Two sample Hypothesis Test Example

Question: Is there a significant difference between the city miles per gallon (MPG) of Italian and German high end cars?

  1. Setting up hypotheses
  • Question as written assumes no prior knowledge.

  • If we don’t know which group mean might be larger, we use a two-sided test.

  • Null (default) hypothesis is that the two group means are equal

  • Alternative hypothesis is the complement, the two group means are unequal

  • Hypotheses:

    • \(H_{0}: \mu_{ITA} = \mu_{GER}\)

    • \(H_{A}: \mu_{ITA} \neq \mu_{GER}\)

  1. Specifying \(\alpha\), the cutoff value.
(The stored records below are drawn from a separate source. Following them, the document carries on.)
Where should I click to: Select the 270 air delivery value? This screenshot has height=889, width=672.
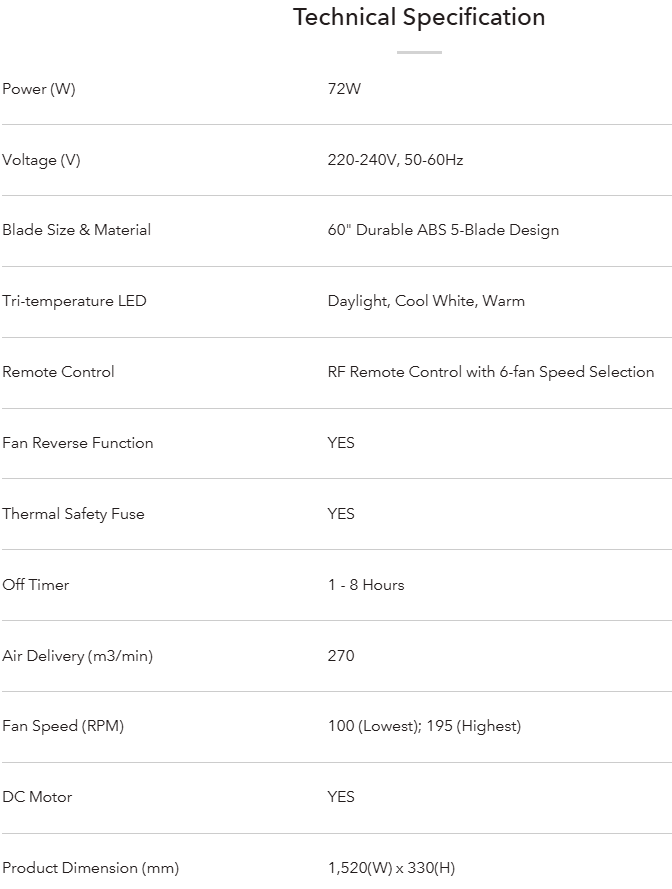tap(341, 656)
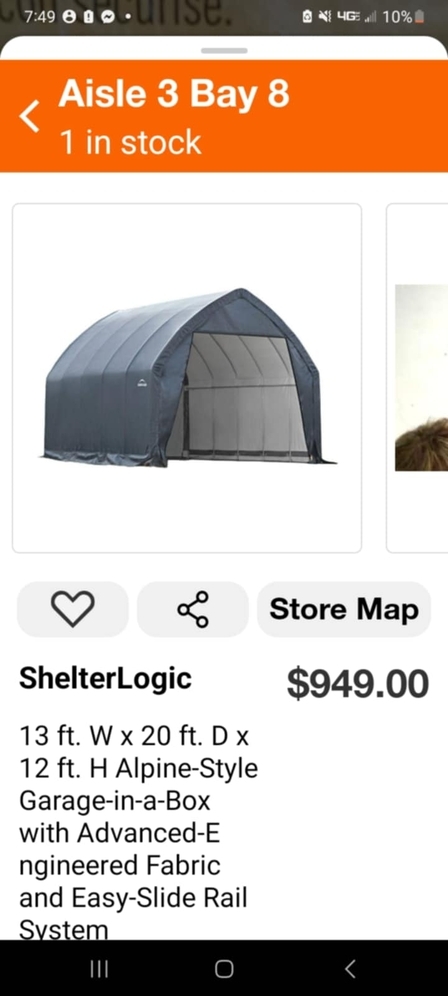The image size is (448, 996).
Task: Tap the Android recent apps icon
Action: point(99,968)
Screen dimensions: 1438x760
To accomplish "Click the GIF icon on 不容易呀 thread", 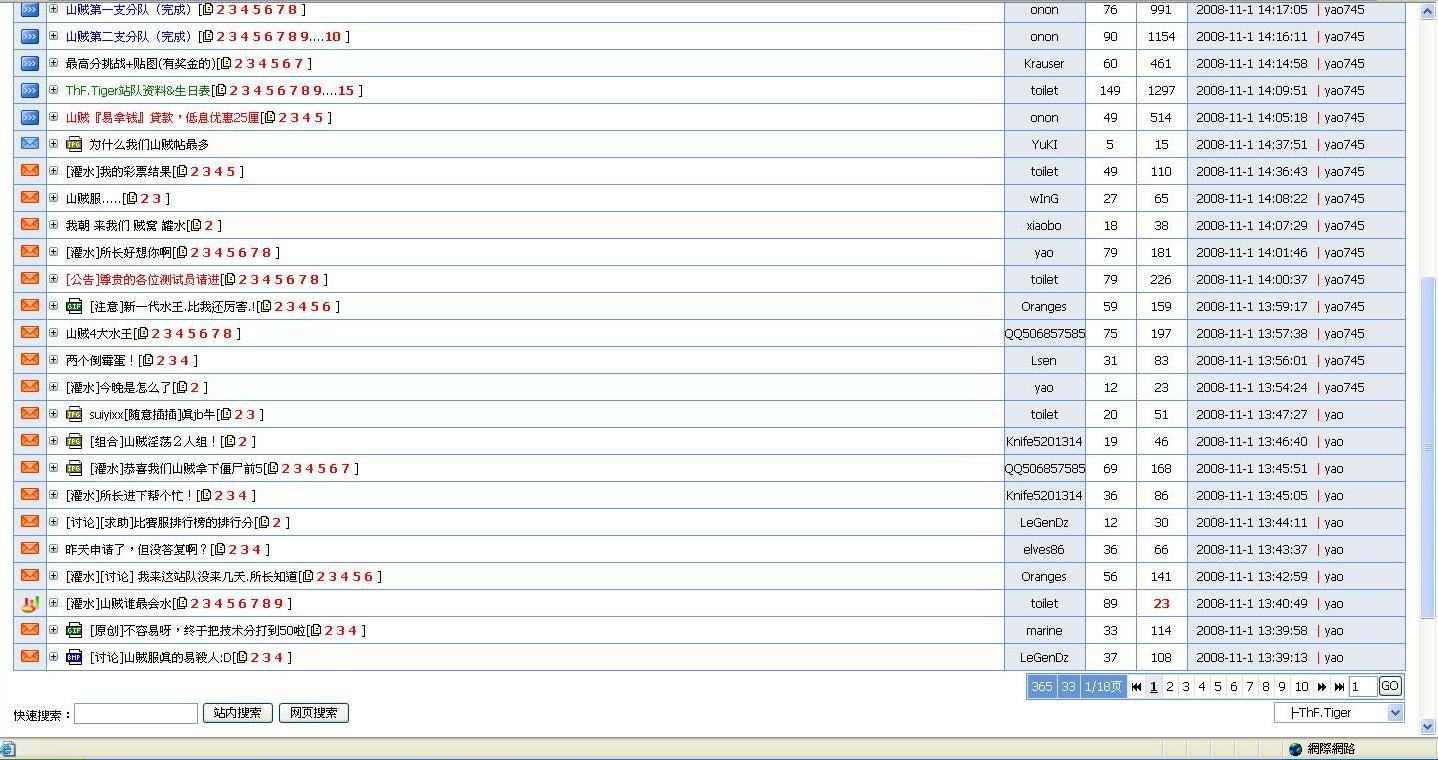I will coord(74,630).
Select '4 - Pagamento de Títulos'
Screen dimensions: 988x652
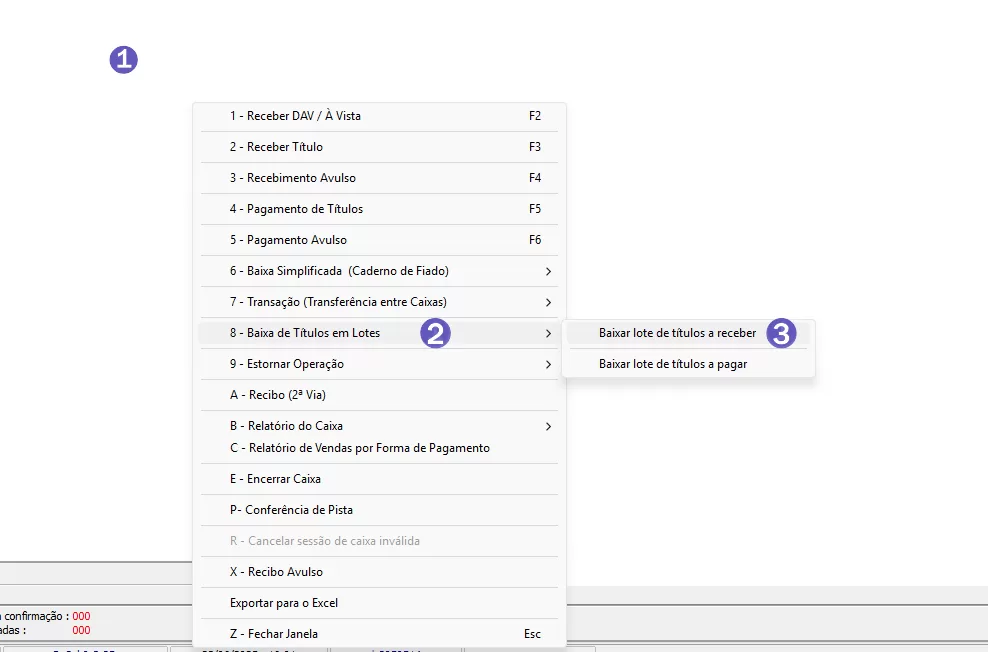coord(296,209)
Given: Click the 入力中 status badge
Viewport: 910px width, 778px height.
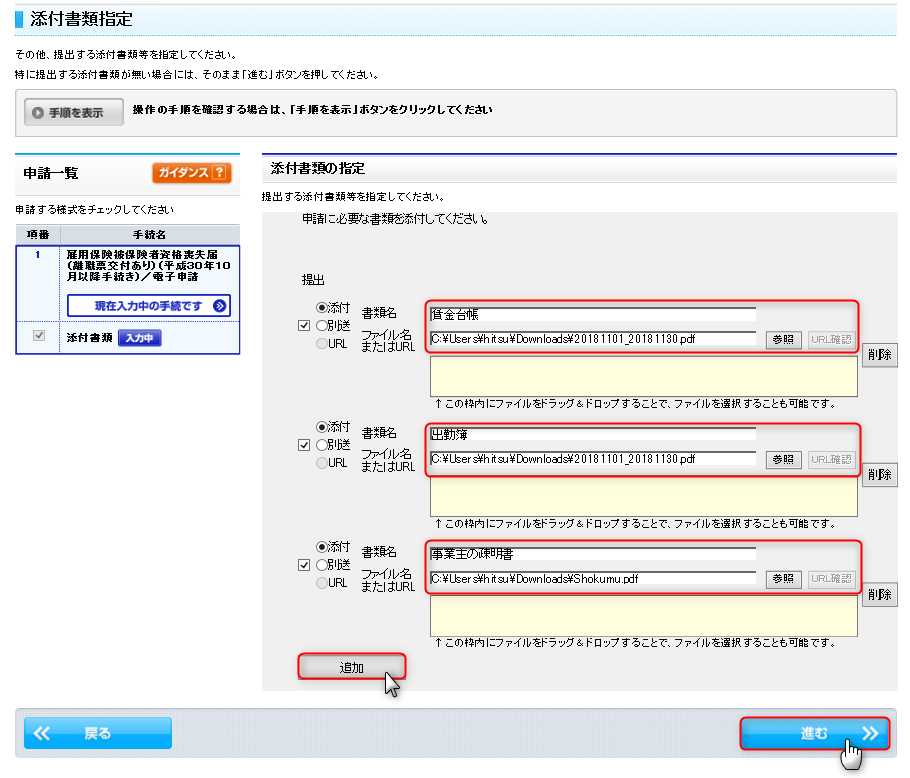Looking at the screenshot, I should pos(140,338).
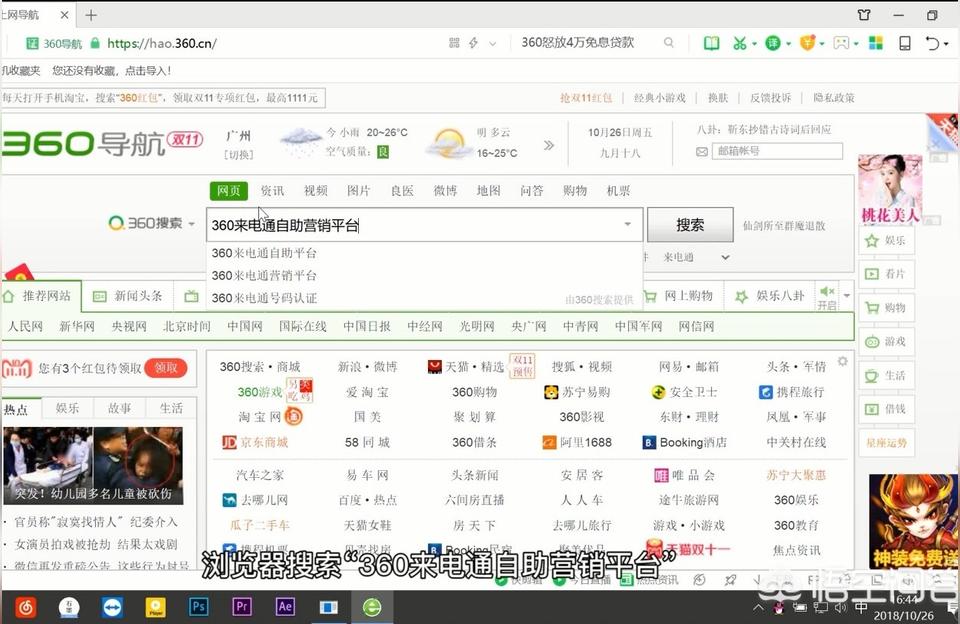Click the mobile phone icon in toolbar
The image size is (960, 624).
tap(905, 43)
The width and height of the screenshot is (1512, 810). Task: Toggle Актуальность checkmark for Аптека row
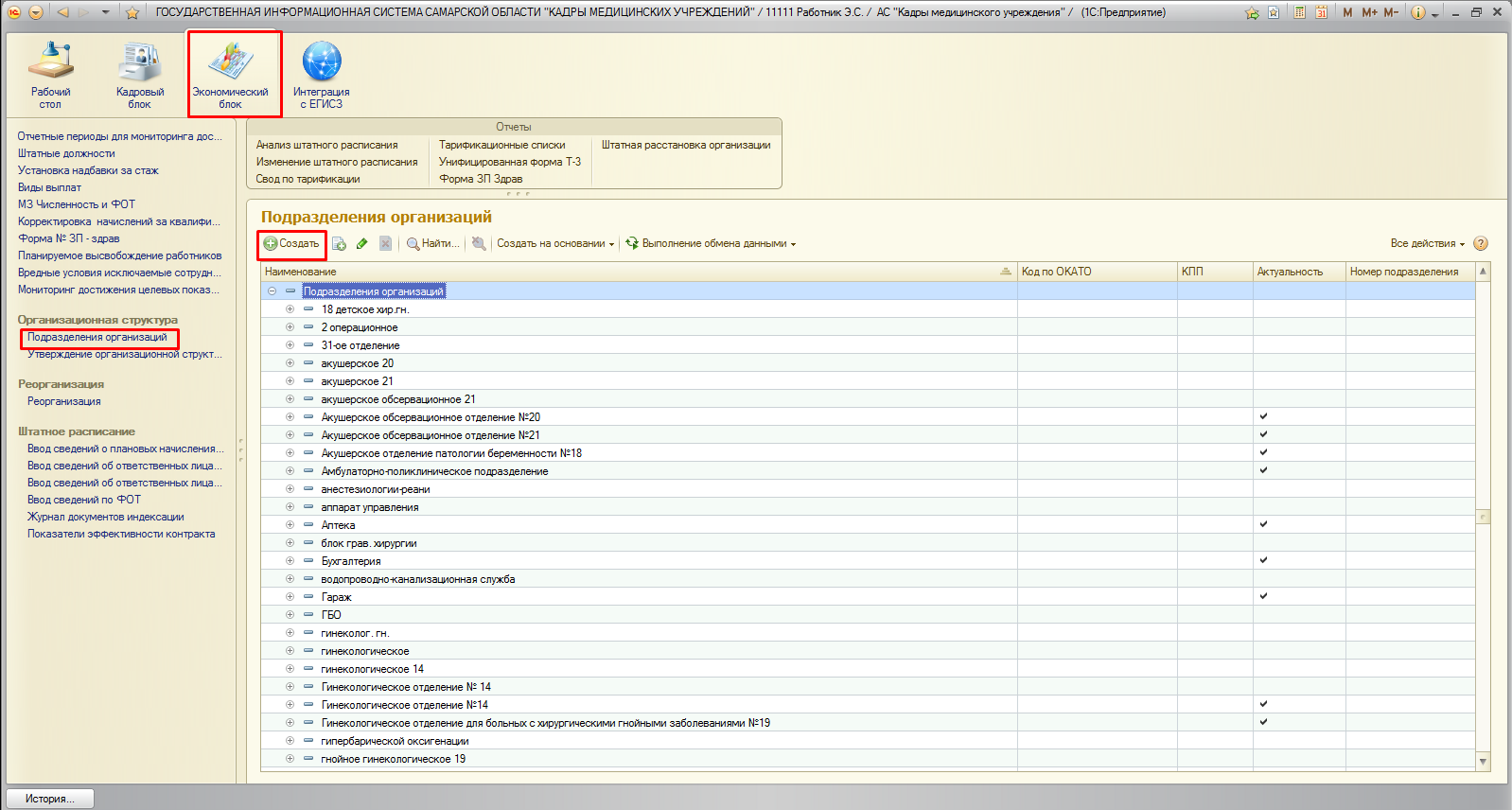point(1263,524)
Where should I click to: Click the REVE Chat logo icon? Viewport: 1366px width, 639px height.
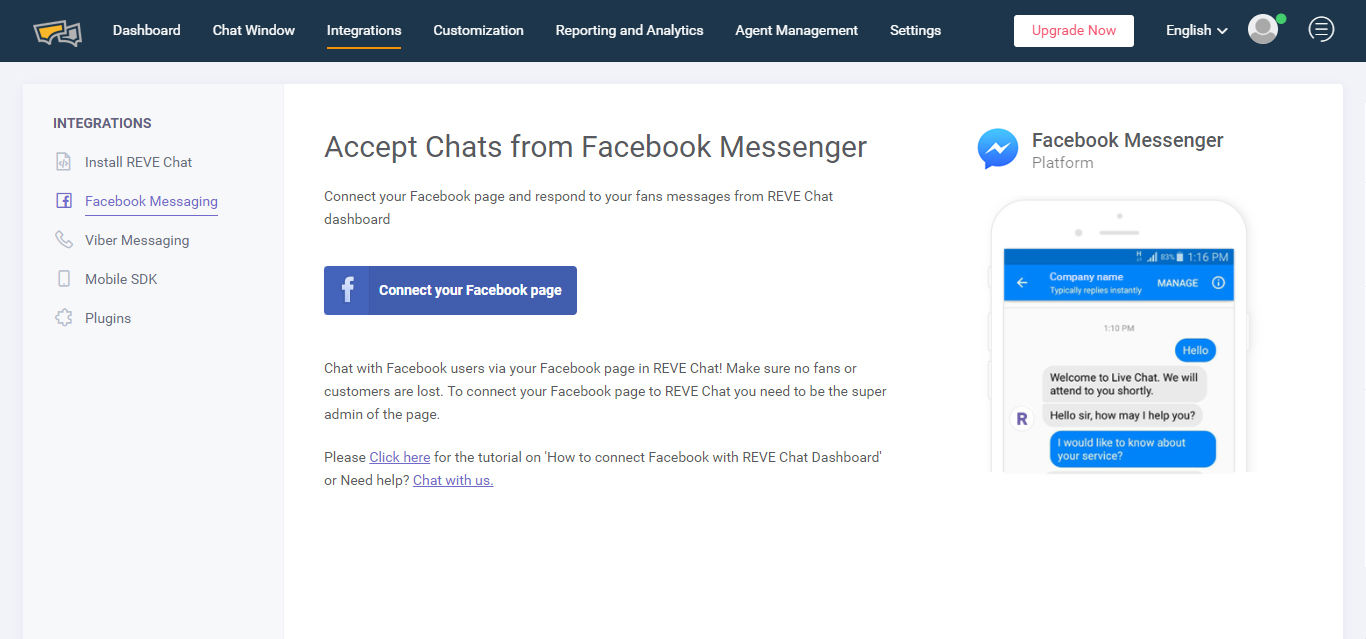coord(57,31)
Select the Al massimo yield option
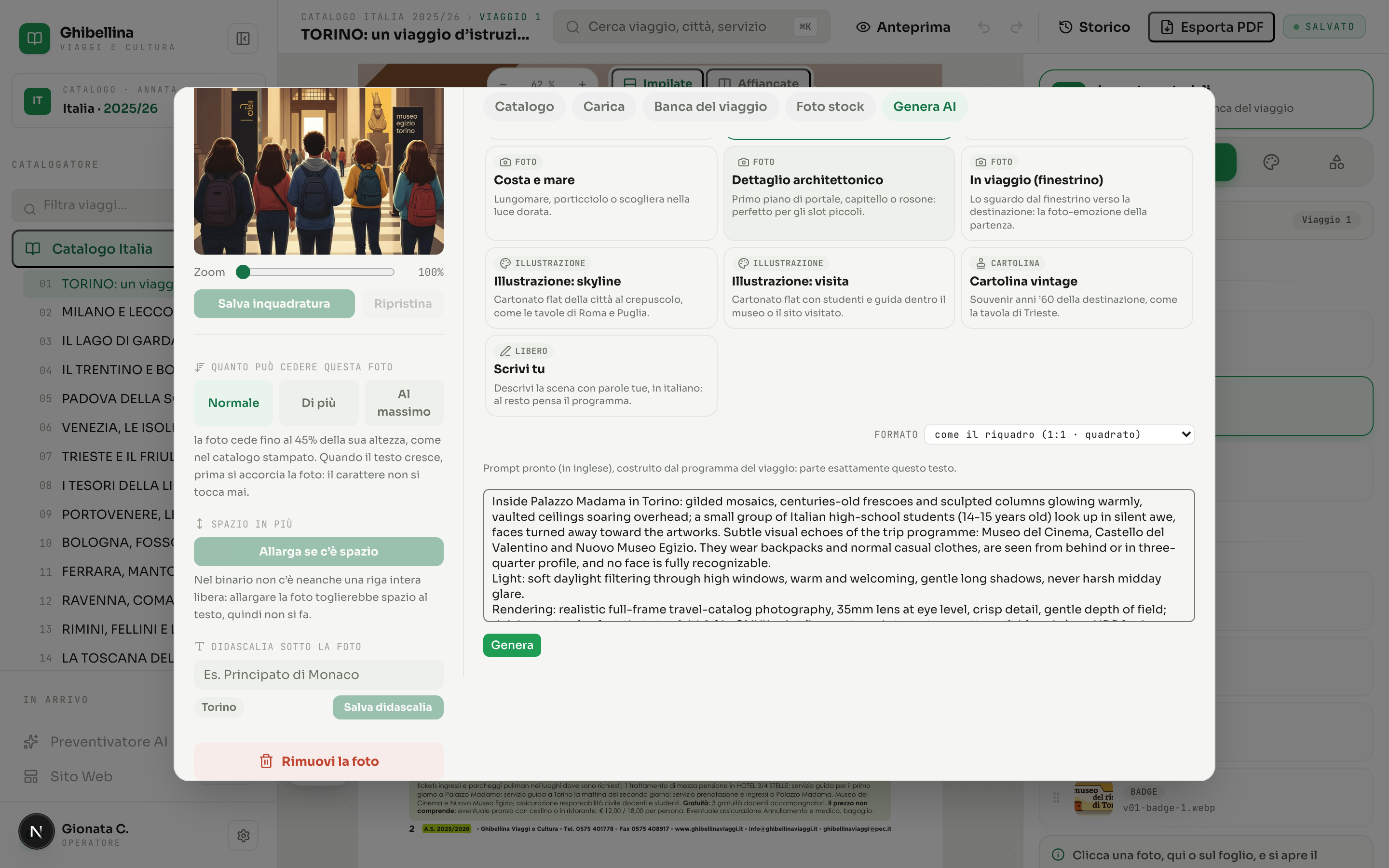The width and height of the screenshot is (1389, 868). click(x=404, y=403)
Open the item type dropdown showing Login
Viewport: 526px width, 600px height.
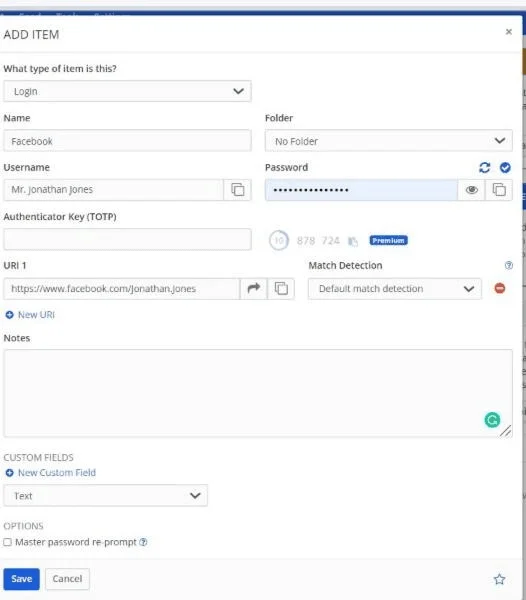click(127, 91)
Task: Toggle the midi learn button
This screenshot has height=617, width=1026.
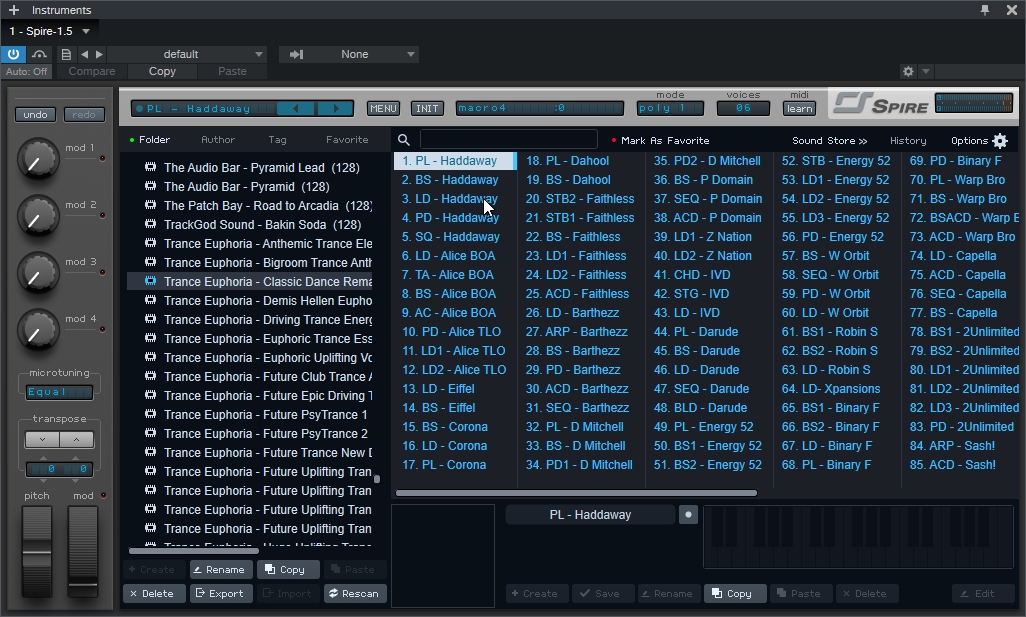Action: 799,108
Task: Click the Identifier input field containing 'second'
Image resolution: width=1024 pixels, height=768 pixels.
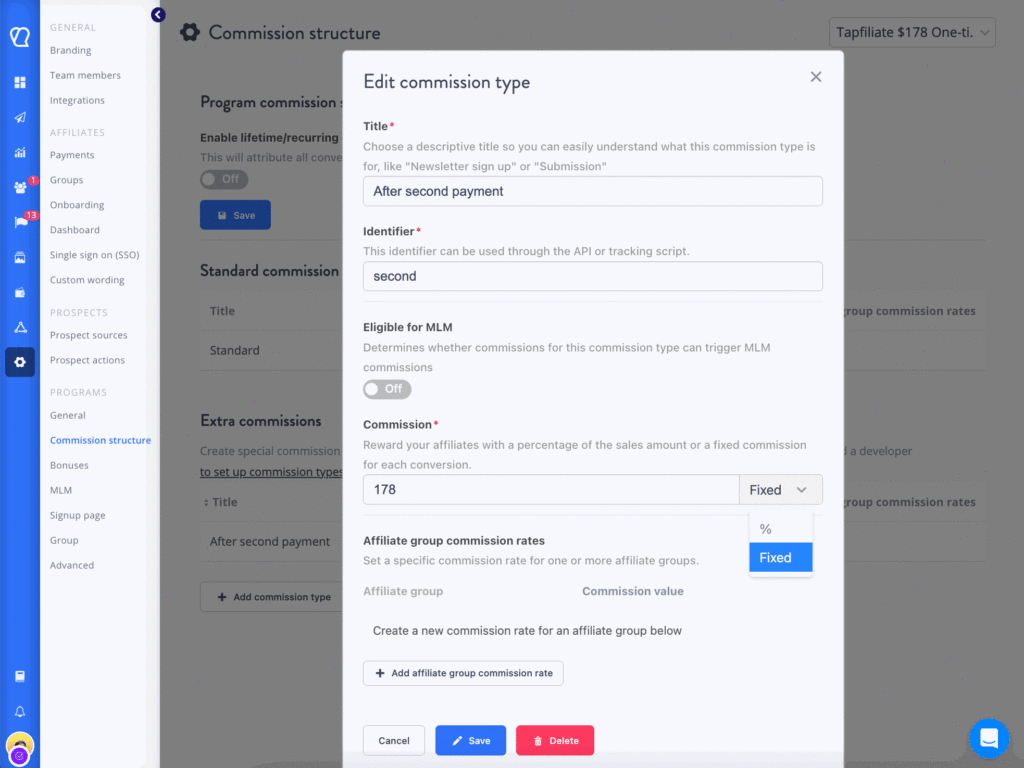Action: (592, 276)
We use \(\alpha = 0.05\) unless we have a reason not to.

Two sample Hypothesis Test Example

Question: Is there a significant difference between the city fuel efficiency of Italian and German high end cars?

  1. Conduct the t.test to answer this question

    • Note that in t.test command below alternative="two.sided" and conf.level=.95 are the defaults and not required.
    • The defaults are included here so you will no how to change them.
euro_cars <- read_csv("data/Euro_Cars.csv", show_col_types = F)      # import data
itly_cty <- euro_cars$mpg_c[euro_cars$ctry_origin=="Italy"]          # shorten variable names
gmny_cty <- euro_cars$mpg_c[euro_cars$ctry_origin=="Germany"]
t.test(itly_cty, gmny_cty, alternative="two.sided", conf.level=.95)  # conduct test

    Welch Two Sample t-test

data:  itly_cty and gmny_cty
t = -4.1147, df = 23.461, p-value = 0.0004092
alternative hypothesis: true difference in means is not equal to 0
95 percent confidence interval:
 -6.722328 -2.227672
sample estimates:
mean of x mean of y 
   13.400    17.875 

💥 Lecture 18 In-class Exercises - Q2-Q3 💥

  1. Compare p-value to \(\alpha\) and/or examine confidence interval or confidence bounds.
  • Use the output from the t-test to answer these questions:


Question 2: What is the p-value of this hypothesis test?

Round answer to 4 decimal places.


Question 3: Based on this p-value which we compare to \(\alpha = 0.05\) do we reject or fail to reject the null hypothesis?

💥 Lecture 18 In-class Exercises - Q4-Q5 💥

  1. Interpret results in terms of data and question asked.


Question 4: Are the cars from these two countries significantly different with respect to City MPG? If so, which country’s cars has a higher average City MPG?


Question 5: What type of error might we have made?

Relationship between 1-sided and 2-sided Tests

The P-value from our original two-sided test is 0.0004092

Lets rerun the test above as a left-sided test and examine the change in the results.

  • New Hypotheses:

    • \(H_{0}: \mu_{ITA} \geq \mu_{GER}\)

    • \(H_{A}: \mu_{ITA} < \mu_{GER}\)

t.test(itly_cty, gmny_cty, 
       alternative="less", conf.level=.95) 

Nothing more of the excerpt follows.